Climate change deniers are great at this, and because climate change is one of the least well proven theories it is even easier. But if you are convinced by the negative evidence try this: forget what you think you already know and do some searches for evidence using neutral phrases. Make a note of the evidence for and against and do take the credibility of the source into account.

Note the critical phrase here: “forget what you think you already know”. That’s the key because the underlying cause of the phenomenon I have already described is arriving at the conclusion before looking at the evidence.

And that is the real problem even though most people deny it. Obviously if biased people admitted that bias it wouldn’t be as strong, but it is always there, and that does include rational skeptics like me. I admit I assume the conventional scientific explanation is correct before I go looking but I make a real effort to look at the contrary evidence as well.

The advantage I have is that being a skeptic and science supporter I have no emotional attachment to any particular idea. People who deny science almost always have a political, religious, or some other irrational belief which leads them to that conclusion.

It’s fair enough to retain some degree of doubt over any idea. As I indicated above, I’m not totally sure about any scientific theory, but if I wanted to present a credible alternative to an established scientific theory I would need really good evidence. And cherry picking evidence from established opponents of mainstream science really isn’t good enough because these people’s ideas are generally well known to the community and have already been found lacking.

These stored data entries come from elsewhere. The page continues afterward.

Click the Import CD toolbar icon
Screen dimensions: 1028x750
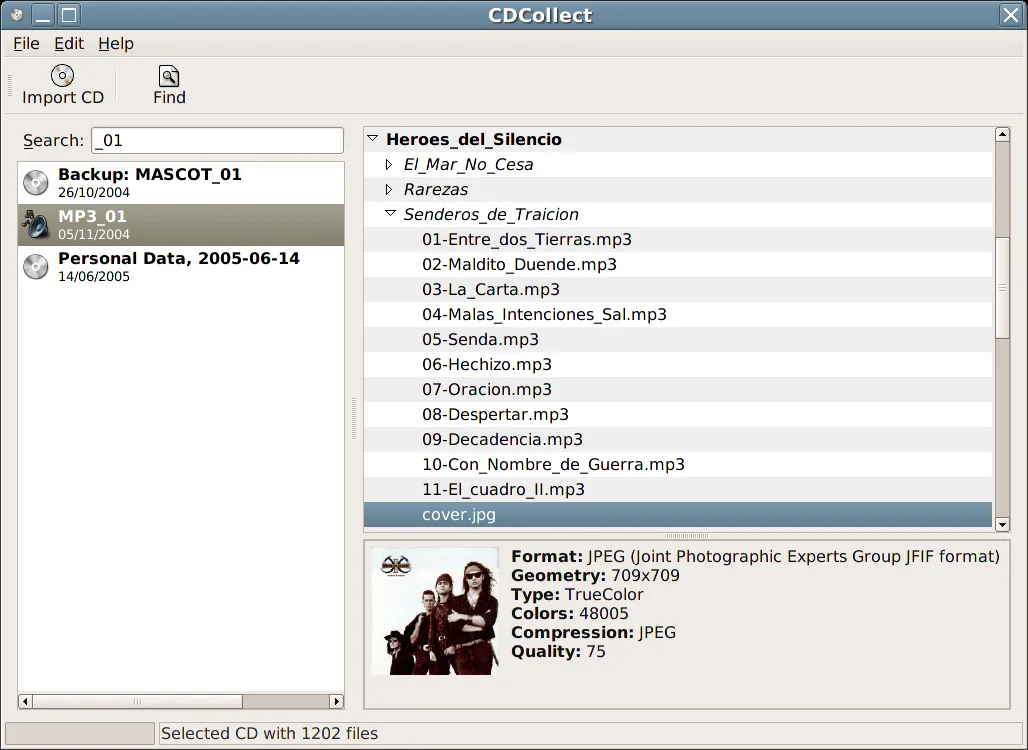[x=62, y=75]
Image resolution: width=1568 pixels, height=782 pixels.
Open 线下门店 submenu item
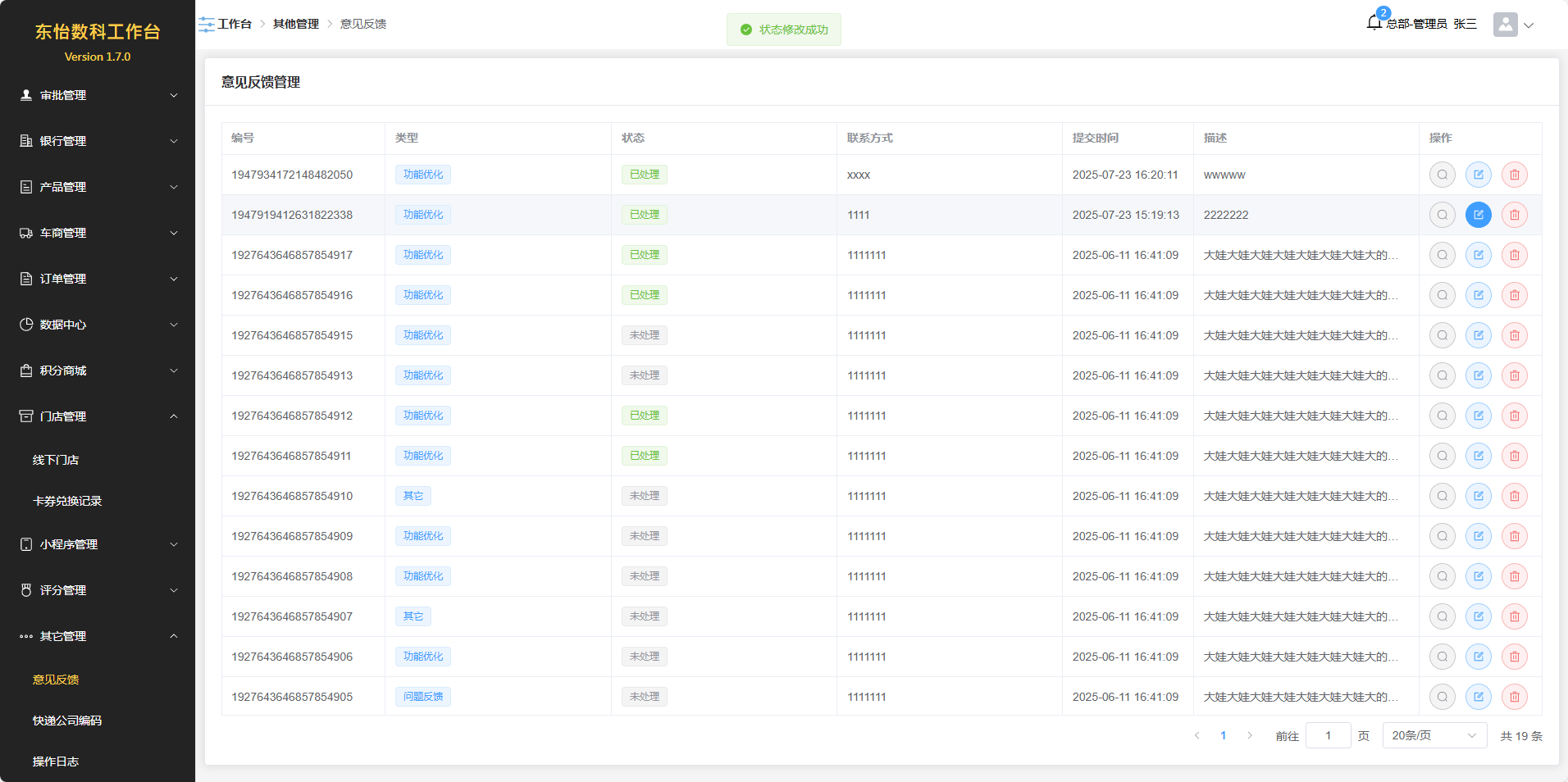pos(56,460)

So if you want to disprove climate change don’t go quoting the ideas from a Canadian gardener (as one opponent of mine did) and if you want to disprove evolution don’t quote completely discredited pseudoscience from a religious site, and if you want to reject the findings of neuroscientists regarding the current scientific theories of mind don’t quote the musings of a retired philosopher.

We’ve heard it all before, OK? It wasn’t convincing when these points were first made and it is no more convincing now. Repeating the same discredited points over and over doesn’t make them more credible, it makes the person making them less!

So yes, I agree there are people who have alternative theories to evolution, there are some fairly credible people who doubt climate change, and there are some who think dualism has some merit, but look at these ideas on balance. Assign a probability to them. When almost every expert in the field and every expert in unrelated fields agrees something is probably true you should take notice even if you can find a few contrary opinions. The majority of experts aren’t always right but that is always the best way to bet!

If you still disagree with me then try this: think of an idea that you think is very unlikely to be true but isn’t totally crazy. For example, if you are a Christian then try Islam. Now do some research on evidence which is claimed to support this idea while ignoring the counter-evidence. Quite convincing, isn’t it? But you know it’s not true (or very unlikely to be) because you know you’re only getting one side of the story, right? Well that’s exactly how a neutral observer sees your claims.

The so-called evidence for Islam looks exactly like the so-called evidence for Christianity to a neutral observer like an atheist. You know the Muslims are deluded. Is there any chance that you are deluded in exactly the same way?

Think about it. And consider the odds.